How does swim hack into good websites??? I think most good websites don't have any real vulnerabilities in them I don't know :confused::confused::confused: How od I hack like CNN and deface it??? :confused::confused::confused:

http://googlehacks.on.nimp.org

Should tell you all you need to know.

http://googlehacks.on.nimp.org

Should tell you all you need to know.


Thanks bro, not a bad start but I'm looking for step by step tutorials. Thanks.

Thanks bro, not a bad start but I'm looking for step by step tutorials. Thanks.

Every website operates on a combination of the follow...


Different hardware.
Different operating system.
Different server software versioning.
Different implementation of design patterns.
Different and large variation of programming languages.


How can you expect a step by step tutorial Clover?
Say one exists - Is that site not going to patch?

Come on man...

http://googlehacks.on.nimp.org

Should tell you all you need to know.

Dude, did you know that links to nimp.org which aren't declared as malicious script links can get you infracted? It's true.

Please don't do that again. We'll consider my post here to be the warning this time.

I would hope that everyone would know about it by now, but you can never tell.

Anyone found any tutorials? :confused::confused::confused:

There are no tutorials. Best thing to do is look up SQL injection (or as some apparently call it, MySQL Injection ;)) and XSS/XSRF stuff.

Anyone found any tutorials? :confused::confused::confused:

Each one of these levels is an attacking point:



Different hardware.
Different operating system.
Different server software versioning.
Different implementation of design patterns.
Different and large variation of programming languages.



What you should do is pick one and think of a way to exploit it...

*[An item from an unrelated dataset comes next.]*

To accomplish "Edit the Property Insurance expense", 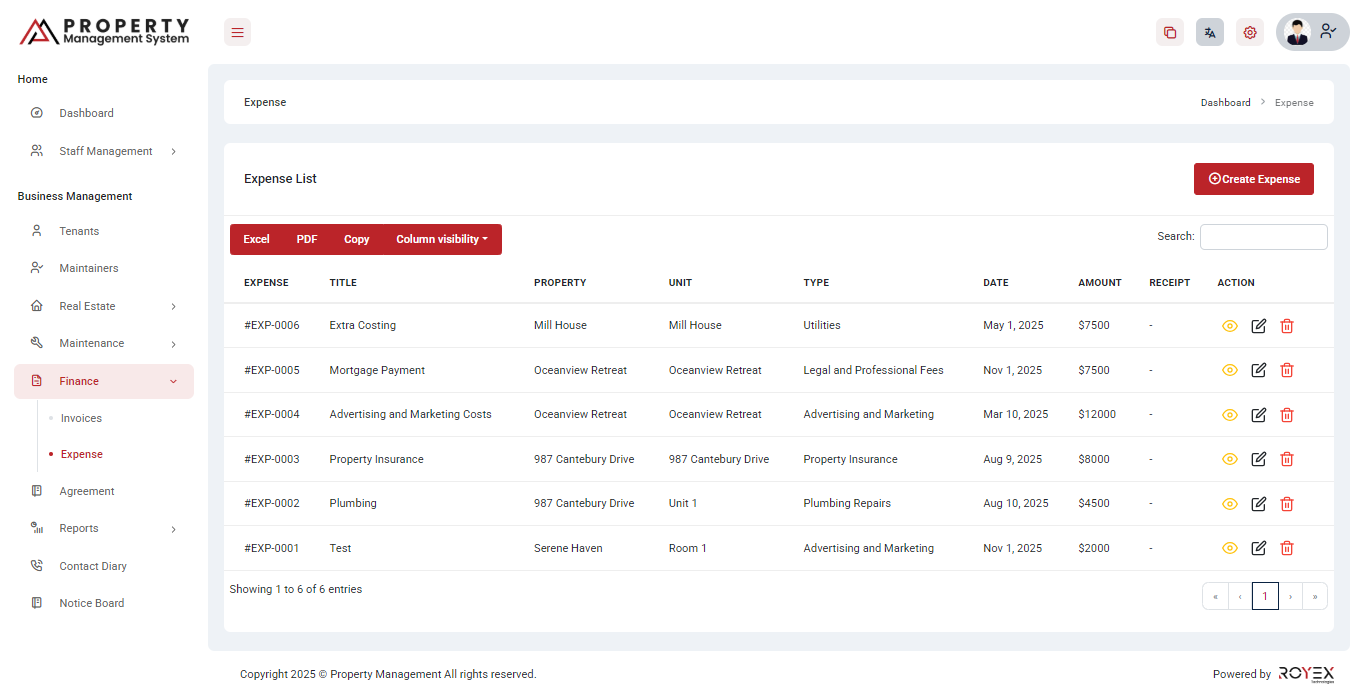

One idea I came up with the other day was this:


Write a very simple PHP tutorial like "How to code a secure login". Be honest and open about its vulnerabilities and be forward about the fact it is for demostration purposes only - but is a simple solution for the beginner. Obviously know how to compromise your script.
Have the source code output a unique string maybe but way of a html comment tag or uniquely named div.
Post it around 50+ "Beginner Programming Forums".
Wait 6 months then google for the unique string.
You'll have 10's of servers that you know how to compromise.


Alternatively: look for tutorials on google that you know how to compromise - then find a unique string in the script and google that... A lot of people copy and paste code to hack together a site and use a security by obscurity policy...

Dude, did you know that links to nimp.org which aren't declared as malicious script links can get you infracted? It's true.

Please don't do that again. We'll consider my post here to be the warning this time.

I would hope that everyone would know about it by now, but you can never tell.
Well they should at least know that they're going to get owned for asking how to hack, it was a matter of time before the link was posted.

He's trolling, you fags.

He's trolling, you fags.

How is this not obvious...wtf?

I want to hack website!>!>!?!?

This is the same gay shit as "hack this girls myspace for me" and "how do i hack hotmail"

Well, I was trying to give it a chance in case he simply didn't know how to phrase his question (and because the place was slow, so maybe some lulz/whatever could come of it somehow). But as of now, this has gone on long enough.